Beyond the Concours is the Battleground Swap meet coming up on Sept 15th, just north of Portland, and our Winter/Spring Seattle Old Bike Swap Meet Swap which is always held at the end of April. You are also in the thick of things with the Tacoma Skidkings, a group that gathers roughly monthly for vintage bike rides. 

I talked to a lot of people at Puyallup so that is all a bit of a blur, but I look forward to talking again and I can get you more information on all the events and groups I mentioned.

Best,

Phil


----------



## vincev (Aug 1, 2012)

Dave Marko said:


> Is there a chance that the rack could be a reproduction? I could be wrong as I often am, but I don't see the signature bends in the braces. I have my reasons for asking.





You are right on the rear rack..It was on the Cabe last November


----------



## John (Aug 1, 2012)

*Same bike*

Same bike

http://www.ebay.com/itm/Vintage-Balloon-1930s-1940s-COLSON-Imperial-Art-Deco-Antique-Bicycle-Tank-Bike-/320956652973?pt=LH_DefaultDomain_0&hash=item4aba81ddad


----------



## fatbike (Aug 1, 2012)

The rack is a reproduction that has been stressed to look aged and original. Benny knows it is a repop. I have owned that rack before. i bought it off someone here years ago incase I couldnt find a real one. I did. So I sold it to another member here on the cabe locally and they knew the info on it, than turned Benny on to the guy who had it F/S, they sold it to Benny and he knows it is not real. Not causing a war here, I just like honesty and integrity in the hobby. Who cares if the bike is a imperial or not, just state the facts on what the has and not pass parts as original. It is a small hobby when it really comes down to it, parts are so hard to find with some paticular bicycles you tend to see the same parts and or bikes beeing passed around the country to numerous collectors. 

The price is fair for the bike as a whole on what it does have and complete as a rider. i don't claim to be a Colson expert but I have been around a lot of them and had a lot of rare Colson parts in my hands and bikes in front of me plus way to much obsessive research. Anyhow at the end of the day this hobby should be fun and riding these old timers whether or not complete, OG or rat rod should be fun regarless. And it is jus a hobby.



Part of  eBay posting about the rack. your right the reproduction rack is rare because there is not many out there but it is not real. It does not compare the real mccoy, You can really tell the difference.

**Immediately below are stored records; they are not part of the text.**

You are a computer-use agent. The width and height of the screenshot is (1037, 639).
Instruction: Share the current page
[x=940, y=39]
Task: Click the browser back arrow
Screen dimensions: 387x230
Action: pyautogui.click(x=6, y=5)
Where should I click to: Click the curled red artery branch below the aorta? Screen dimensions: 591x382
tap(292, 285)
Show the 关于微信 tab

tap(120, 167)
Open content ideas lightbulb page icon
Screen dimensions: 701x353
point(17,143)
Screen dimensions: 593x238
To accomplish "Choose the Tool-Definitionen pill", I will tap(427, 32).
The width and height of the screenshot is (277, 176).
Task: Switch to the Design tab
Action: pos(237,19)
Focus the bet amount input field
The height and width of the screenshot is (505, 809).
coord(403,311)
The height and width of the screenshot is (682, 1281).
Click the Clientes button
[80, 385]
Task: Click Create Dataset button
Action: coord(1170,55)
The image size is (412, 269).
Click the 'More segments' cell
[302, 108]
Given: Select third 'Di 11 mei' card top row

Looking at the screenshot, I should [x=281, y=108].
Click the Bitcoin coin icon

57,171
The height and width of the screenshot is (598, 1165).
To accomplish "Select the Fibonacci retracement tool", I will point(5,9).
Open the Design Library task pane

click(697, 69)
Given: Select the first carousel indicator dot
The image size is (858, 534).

***These 2 items DO NOT come with the bike, but If you look at the last picture I'm going to offer the very Rare, Correct "Slat & Tube" Rack (only used for 2 years!) for an extra $150 on top of the selling price (valued at $350), and Original Art Deco Teardrop pedals w/ reflectors for extra $50 (valued at $75). ***






Phil good info and words about collecting. 


Thanks


----------



## Boris (Aug 1, 2012)

I agree Derek. You, me and Benny know that the rack is a reproduction. I just wasn't hearing that word discussed, and thought now would be a good time to bring up the topic, since it's for sale, and people are placing an original value on it.


----------



## bikewhorder (Aug 1, 2012)

The text has been changed to say its a repro. Good thing you guys are looking out for us less knowledgeable types,  I found his ad on craigslist last Friday before it was posted here and called him and I was seriously thinking about buying it.  I've sold a couple things to Benny and he knew who he was talking to.  I don't remember him saying the rack was a repro but I do remember thinking the deal seemed almost to good to be true.  It's kind of sad that we can't even trust each other on here.  -Chris


----------



## vincev (Aug 2, 2012)

Fatbike, I have an original rack.I have had it for many years.Also have the correct mounting bracket.How do you tell the difference in a modern reproduction?I never saw the repop up close.Can someone post a picture or two showing the differences?


----------